__SOURCE MATERIAL__:

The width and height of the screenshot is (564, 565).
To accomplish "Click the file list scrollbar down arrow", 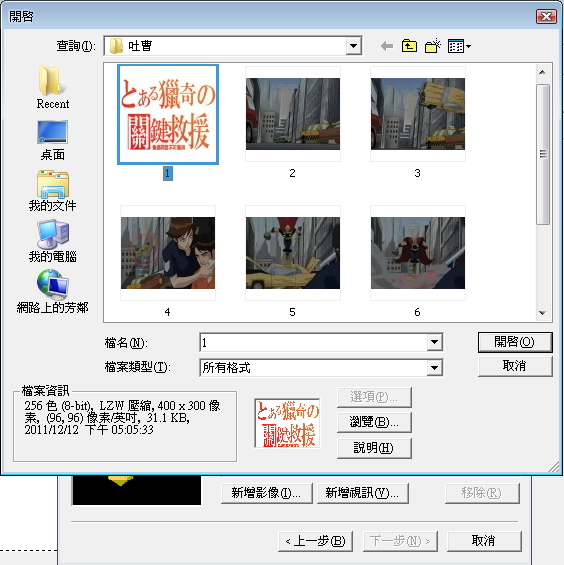I will coord(542,313).
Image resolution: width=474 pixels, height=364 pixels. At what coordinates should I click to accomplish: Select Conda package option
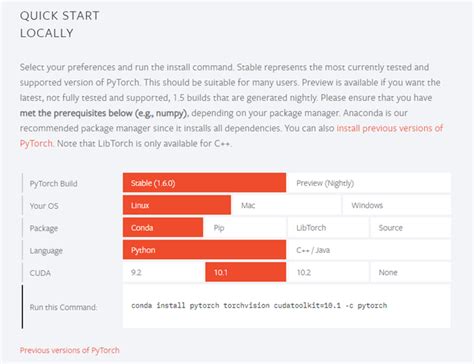click(163, 227)
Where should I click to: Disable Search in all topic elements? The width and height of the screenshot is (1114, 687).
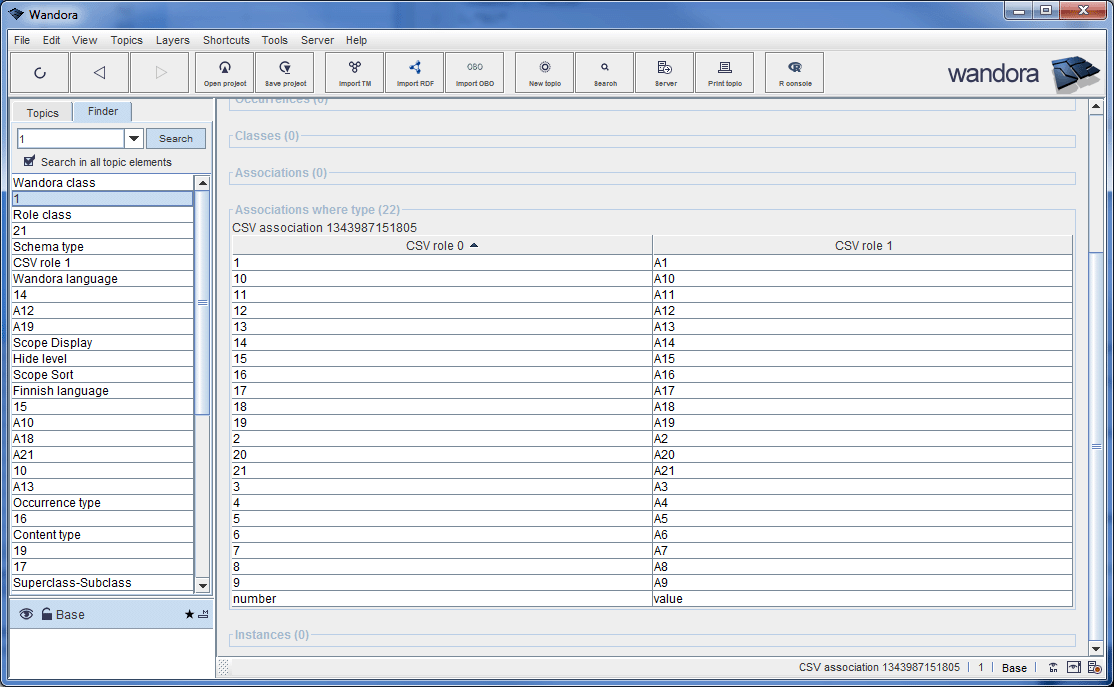tap(30, 160)
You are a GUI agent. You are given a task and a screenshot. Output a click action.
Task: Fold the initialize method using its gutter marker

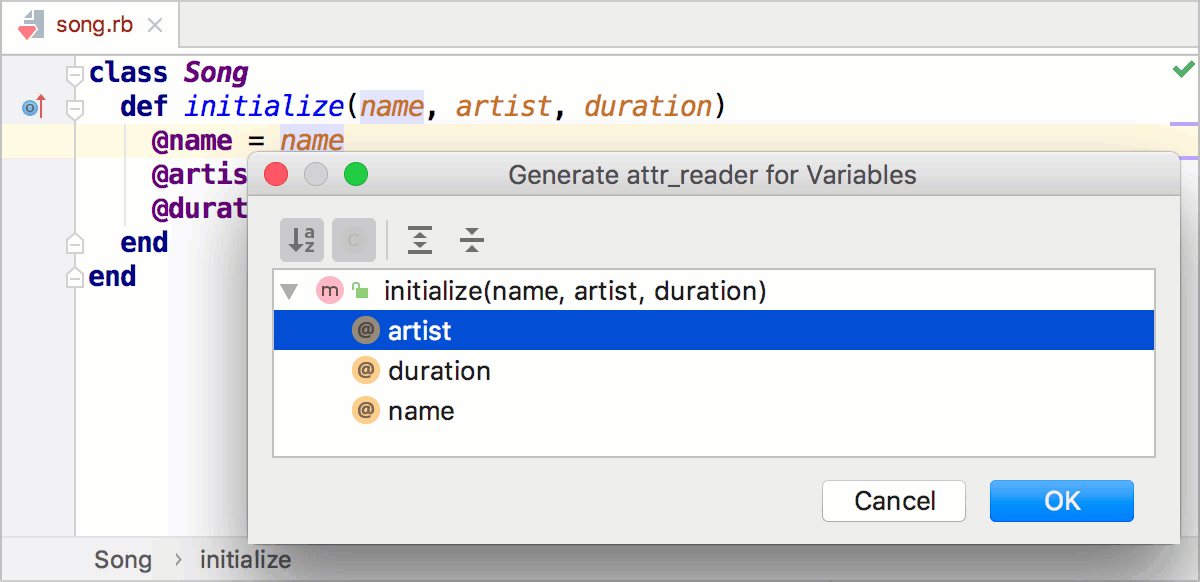pos(74,107)
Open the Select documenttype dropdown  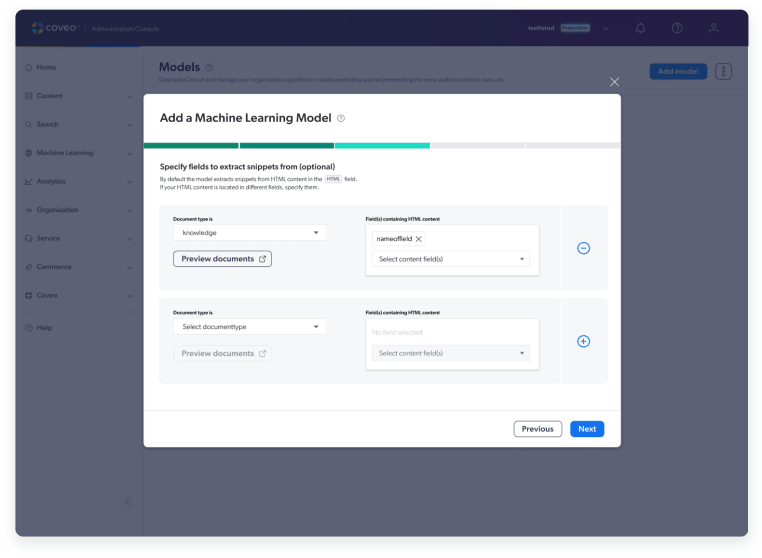click(249, 327)
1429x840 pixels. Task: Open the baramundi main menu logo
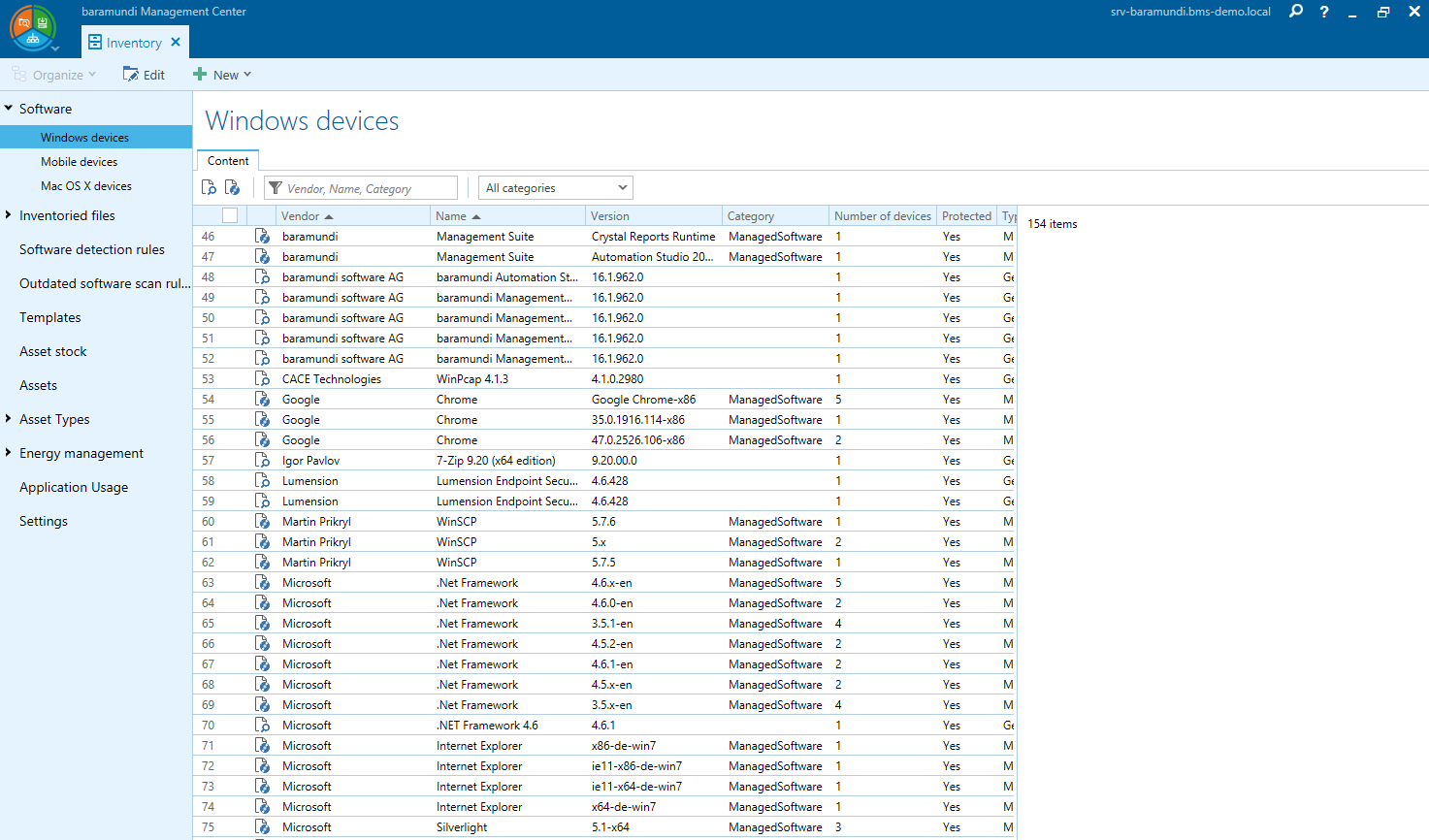(x=33, y=28)
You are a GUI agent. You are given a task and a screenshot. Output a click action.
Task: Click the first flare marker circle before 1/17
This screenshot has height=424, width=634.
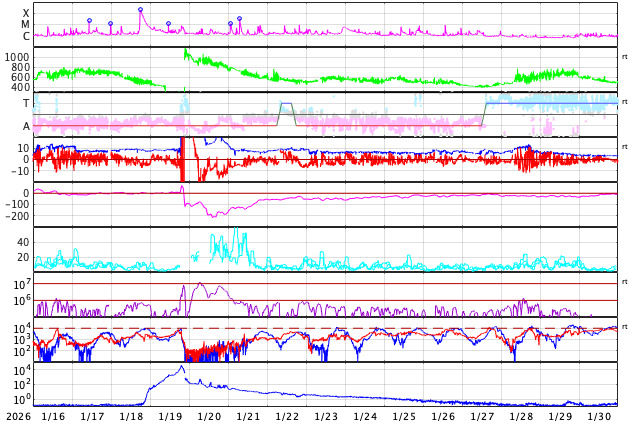coord(89,20)
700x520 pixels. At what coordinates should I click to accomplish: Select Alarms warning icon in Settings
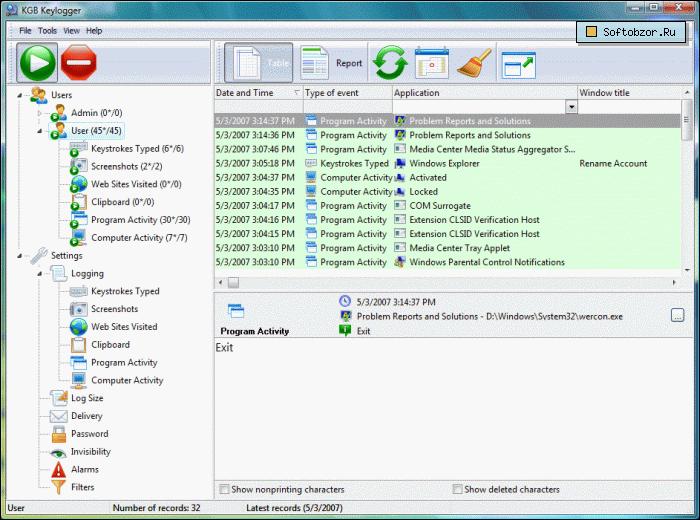pos(58,470)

__YOUR GOAL__: Take the line containing "700x520 pixels. At" and every line after it to the end of the records, and restate them verbatim, with no pictures.

__EXPECTED ANSWER__:
700x520 pixels. At what coordinates should I click to accomplish: Select Alarms warning icon in Settings
pos(58,470)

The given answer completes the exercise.